LN: Gene, I couldn’t agree more. And perhaps the understanding by healthcare providers is that the diabetes isn’t just about the “sugar-sugar.” It’s a cardiorenal disease, and it must be addressed as such. So what are some of these potential barriers interfering with the screening that you just laid out that are so important? Well, most of us — in the United States anyway — are using some form of an electronic record. And so perhaps when we’re building our templates and order sets, we can include the uACR in those order sets to kind of prevent us from forgetting or overlooking the necessity for that test.

The estimated glomerular filtration rate (eGFR) has actually been included almost automatically in most basic metabolic panels or comprehensive metabolic panels, which is why I believe the screening rate for the eGFR is so high. It’s happening automatically without us having to think about it. And I think that’s pretty much how we have to think about using the uACR, somehow integrating it into our order sets. And I also think that some of this is also on the grounds of what the patient understands. And I believe there needs to be some form of direct education to patients as to what they should be expecting as part of their care. And unfortunately, many patients are still not referred to diabetes education, management support classes, and they’re also not being referred to a diabetes care and education specialist for education.

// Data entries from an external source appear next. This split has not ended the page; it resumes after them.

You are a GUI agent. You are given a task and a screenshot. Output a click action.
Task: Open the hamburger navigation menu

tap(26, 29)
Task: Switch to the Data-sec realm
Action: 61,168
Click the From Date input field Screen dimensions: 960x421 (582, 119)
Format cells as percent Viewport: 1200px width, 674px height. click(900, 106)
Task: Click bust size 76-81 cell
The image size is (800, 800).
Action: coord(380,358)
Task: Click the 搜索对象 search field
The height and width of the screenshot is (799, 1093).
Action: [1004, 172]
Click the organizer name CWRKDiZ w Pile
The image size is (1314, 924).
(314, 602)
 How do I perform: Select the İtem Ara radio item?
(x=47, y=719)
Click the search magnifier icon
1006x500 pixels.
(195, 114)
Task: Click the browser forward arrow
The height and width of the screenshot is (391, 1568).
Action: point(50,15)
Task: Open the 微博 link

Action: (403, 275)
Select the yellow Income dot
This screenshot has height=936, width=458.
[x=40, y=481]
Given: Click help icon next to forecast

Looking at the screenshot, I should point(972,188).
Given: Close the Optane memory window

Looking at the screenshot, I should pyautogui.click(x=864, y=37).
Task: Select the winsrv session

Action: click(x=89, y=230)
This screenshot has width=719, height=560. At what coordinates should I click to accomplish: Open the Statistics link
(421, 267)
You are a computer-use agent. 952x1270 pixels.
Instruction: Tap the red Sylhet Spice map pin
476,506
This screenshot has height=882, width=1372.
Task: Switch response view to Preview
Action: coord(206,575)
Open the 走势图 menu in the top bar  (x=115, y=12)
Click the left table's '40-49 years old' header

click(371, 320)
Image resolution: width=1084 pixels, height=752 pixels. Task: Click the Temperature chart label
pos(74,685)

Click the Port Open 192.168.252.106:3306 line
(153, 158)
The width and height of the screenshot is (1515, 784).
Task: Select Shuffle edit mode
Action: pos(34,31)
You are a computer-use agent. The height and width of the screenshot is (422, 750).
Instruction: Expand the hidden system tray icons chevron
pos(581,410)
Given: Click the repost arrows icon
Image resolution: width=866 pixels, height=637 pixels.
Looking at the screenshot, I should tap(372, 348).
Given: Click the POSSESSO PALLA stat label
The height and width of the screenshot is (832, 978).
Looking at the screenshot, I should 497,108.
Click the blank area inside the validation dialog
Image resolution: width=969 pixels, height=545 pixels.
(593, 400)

But perhaps a poster in the waiting room or in the exam room that lists important tests that perhaps they should be inquiring about. And, more importantly, programs like the one Gene and I are presenting today, which provide easy, accessible information for the healthcare provider and bite-sized chunks of information that are easily applied. Tell me what to do, and please keep it simple.

EW: You know, Lucia, you hit on a very interesting point about patient activation and awareness. We should learn from the lessons that we’ve learned in the past. Remember the “Know Your Number” campaign? Everyone wanted to know their number. So we should have a similar campaign, I think, for patients who want to know their numbers.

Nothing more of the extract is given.